The two phases of Adaptive Leadership are crisis and change, as explained by Ronald Heifetz, Alexander Grashow, and Marty Linsky in "Adaptive Leadership in Practice." For leaders and organizations to consider creating and implementing adaptive change, they usually experience an urgent or emergency condition. Public safety leaders encounter emergencies daily and often try to implement quick technical fixes instead of adaptive change. Private organizations are less likely to implement change to improve their organizations, until there is a large crisis.
Here are Adaptive Leadership skills to turn a crisis into positive change:
Promote Adaptation
Doing what you have always done because it works, or used to work, keeps your organization stagnant. With constantly evolving economies and technologies, this makes it hard to grow or maintain existing customer loyalty. If you don't believe that your industry changes much, look at how much our society changes regularly -- cell phones, for example, constantly change to suit consumer demand. Future-thinking leaders are adapting to trends to maintain and exceed their market share. Small changes are a prudent method, enabling agility to easily modify and make the change more manageable for people in the organization.
Encourage Disequilibrium
Disturbance from crisis can be productive to encourage change, but too much can cause negative results in employees or customers fighting or fleeing your organization. Effective leaders manage the stress level for their organizations, moderating urgency and timeline demands to a manageable level, while pushing for more creativity and innovation.
Foster Leadership
Successful change happens when all levels of an organization embrace and implement it. Effective leaders empower everyone in the organization to contribute in a positive way. Diversity through listening to and learning from everyone, enables informed leadership, and enables a leader to admonish some of his own authority to create buy-in and new ideas. A fresh perspective enables a leader to disengage from the crisis and depart from his experience and emotions, enabling true innovation to occur. Authoritative leadership does not enable this kind of organizational environment.
For assistance in deciding how to implement change in your organization, contact us for advice. Get the perspective of an unbiased third-party to assist in your Adaptive Leadership.
Today I met with a friend that I began knowing as a professional networking contact over three years ago. After our discussion, I realized that some people have a gift for listening to others so well that they help you communicate your frustrations and come up with action items to work on your issues, not because you asked for help or even intended to ask for it, but because they heard you and were thoughtful enough to offer ideas to get you thinking about how to work on your issues.
About an hour after our talk, I was feeling uplifted and I realized that is what makes a great coach (and leader) -- being empathetic and wiling to share knowledge and life experience to improve someone else's thinking about their own life -- a coach's role is not to solve problems for others.
As a professional consultant/coach and trainer, my goal is to help others to see what they don't see, to understand how to change and do things differently for the betterment of their lives, careers, teams, etc. But I don't always think to follow my own advice when I am struggling -- to listen to someone else's perspective to help me change my thinking pattern. Today I am thankful for receiving coaching that helped me...even though I didn't intentionally seek it...I will make a point of seeking coaching for a perspective that I can use to change mine...

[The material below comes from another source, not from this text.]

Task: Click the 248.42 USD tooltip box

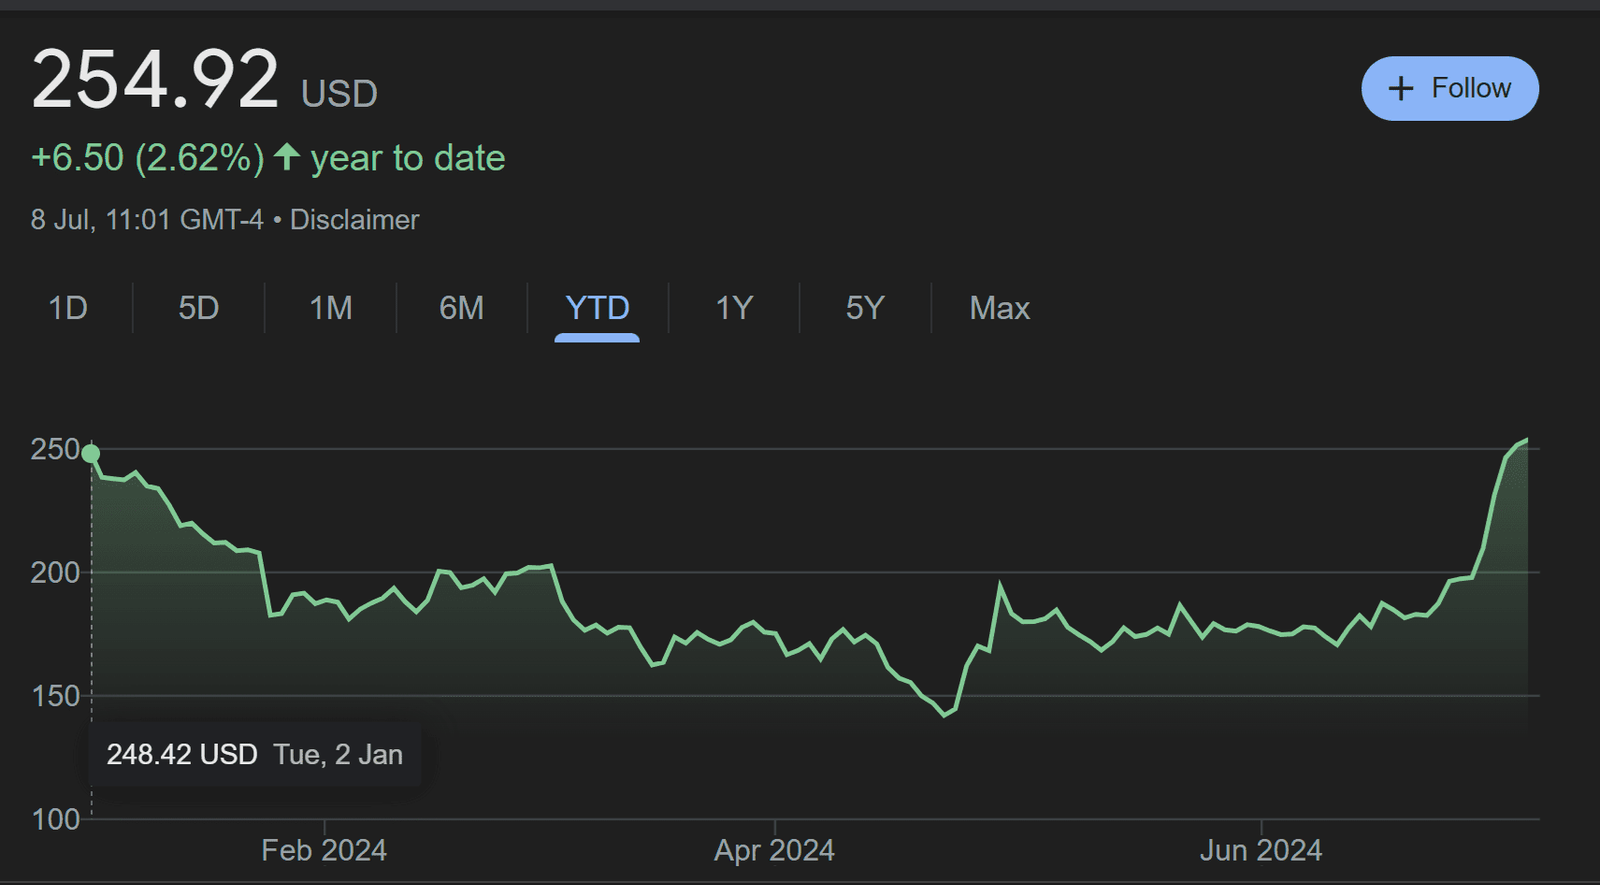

The most successful leaders continuously coach and develop their teams, individually and as a group. This proactive approach develops professionally-satisfied and challenged team players, as well as, a path to natural leadership succession in your organization.
How does a leader coach a team? Here are the essentials:
- Communicate the big picture perspective with your team, LISTEN to them, then ask coaching questions to get them on the same team goals, their individual learning needs and goals will come out too; address both to show that you value them and LISTENED to them, while bringing clarity and direction toward your organization's big picture goal.
- Be honest about your past successes and failures to give learning examples, to encourage creativity in trying new things without fear of failure. This develops trust that leads to mutual understanding and honesty from the team, plus continued learning and development of the team and leader when hearing the team's honesty.
- Once honesty and trust are established in a team, then positive accountability can be achieved in which proactive approaches are developed within the team, not reactive blaming for organizational problems. The leader can nurture this behavior by continually affirming the positive and acknowledging those who create it -- emphasize that everyone in the team/organization, regardless of position or title, can grow, learn and succeed professionally and personally.
- Encourage constructive conflict to achieve higher understanding of issues and create solutions with more productive results. It is only when problems arise that we develop a way to create a better process/approach/solution. Again, open and honest communication is the key to team success in dealing with team conflicts.
When a team is not functioning well together, the consistency of the leader's actions and communication can bring a team to more successful interaction and results. The commitment of the leader to the team and the team to the leader is vital to team success; proactive coaching and team development creates this environment.